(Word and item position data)
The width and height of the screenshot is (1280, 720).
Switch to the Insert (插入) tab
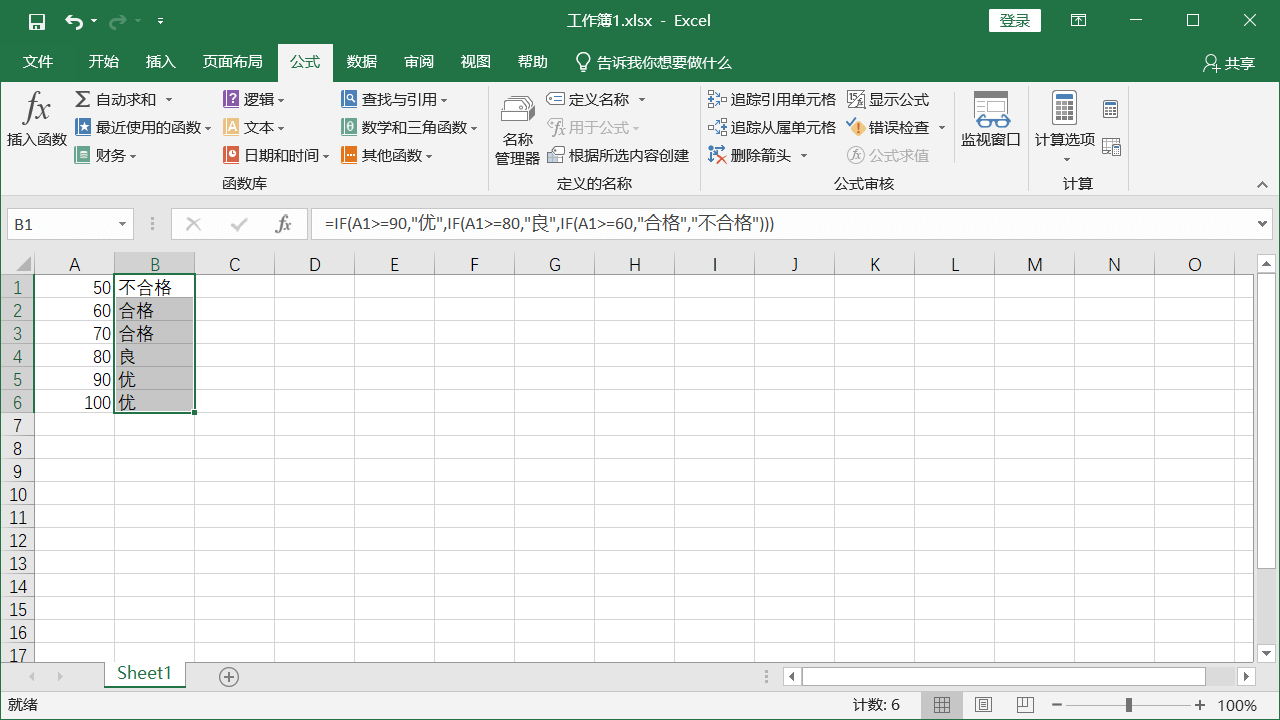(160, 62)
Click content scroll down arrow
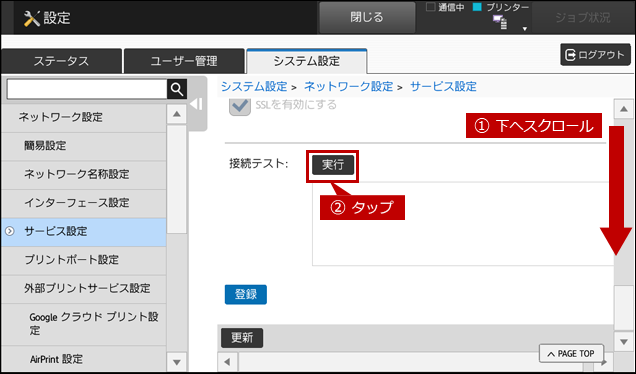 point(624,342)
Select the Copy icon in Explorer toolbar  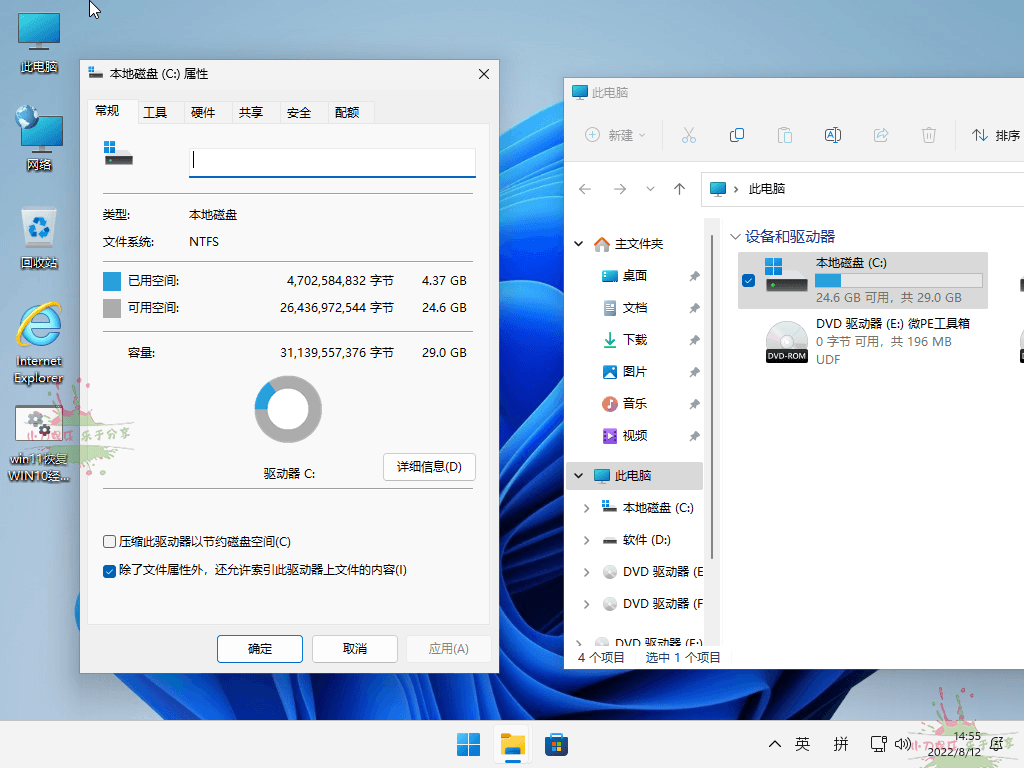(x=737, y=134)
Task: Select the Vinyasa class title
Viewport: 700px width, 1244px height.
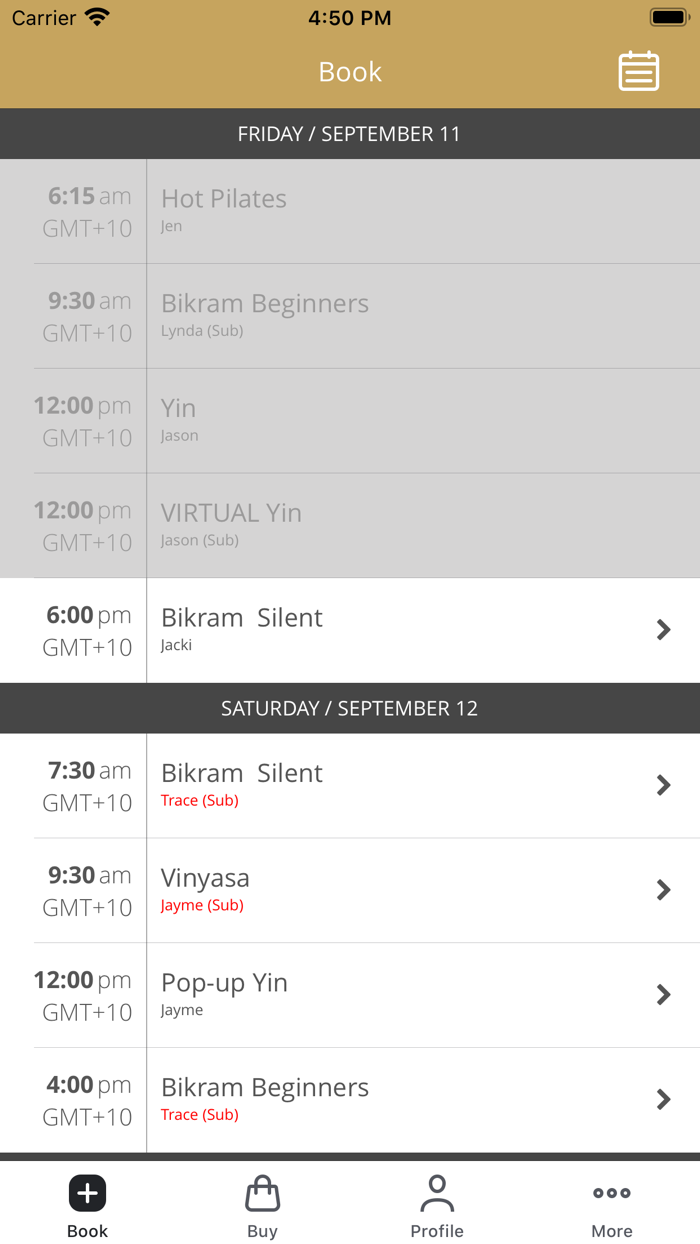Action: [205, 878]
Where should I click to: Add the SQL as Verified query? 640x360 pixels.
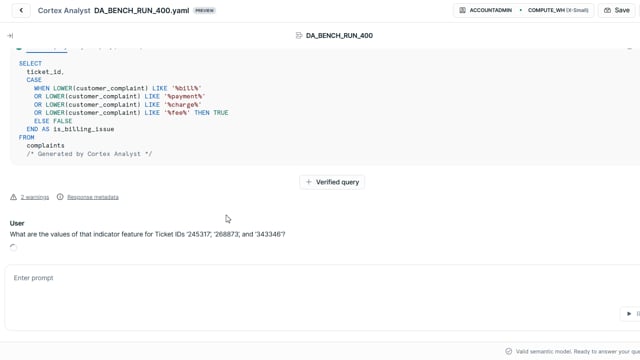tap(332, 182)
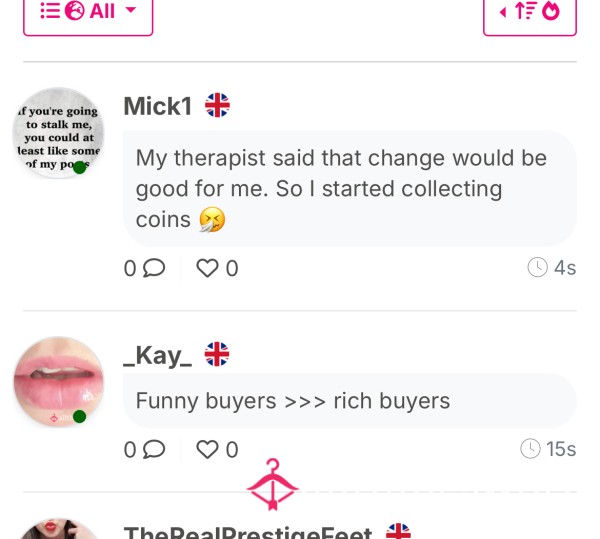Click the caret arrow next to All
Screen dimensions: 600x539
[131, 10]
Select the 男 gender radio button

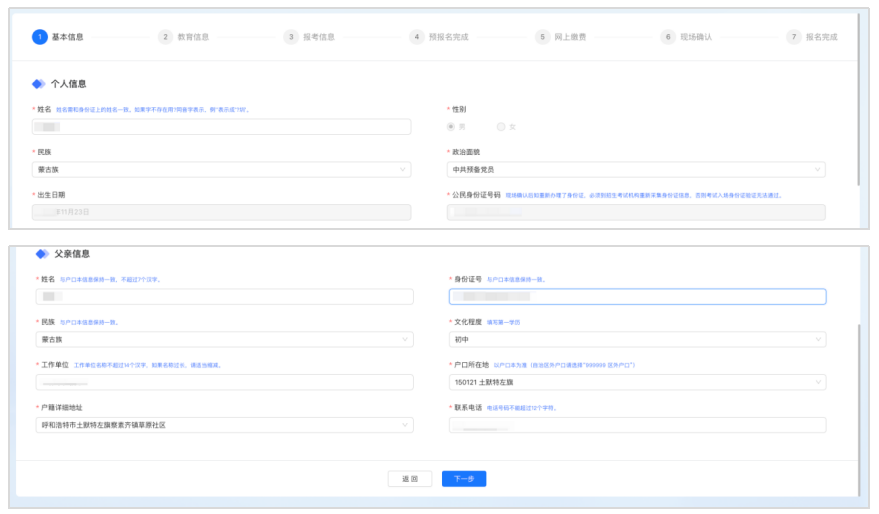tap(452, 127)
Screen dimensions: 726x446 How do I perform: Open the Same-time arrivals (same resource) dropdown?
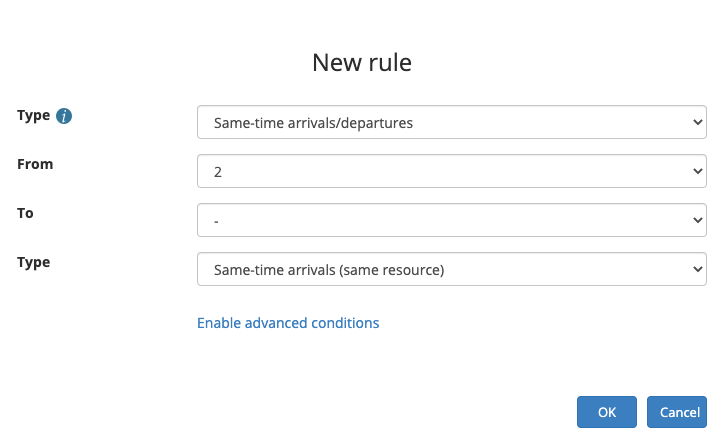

Given task →
Rewrite the entries from the line containing "Select the 男 gender radio button" through the end of the entries, substituting "option button" for "radio button" and leaving everything else unchanged. Omit the pictures from your answer.

Written response →
Select the 男 gender option button

tap(452, 127)
Screen dimensions: 726x446 How do I perform: Open the Same-time arrivals (same resource) dropdown?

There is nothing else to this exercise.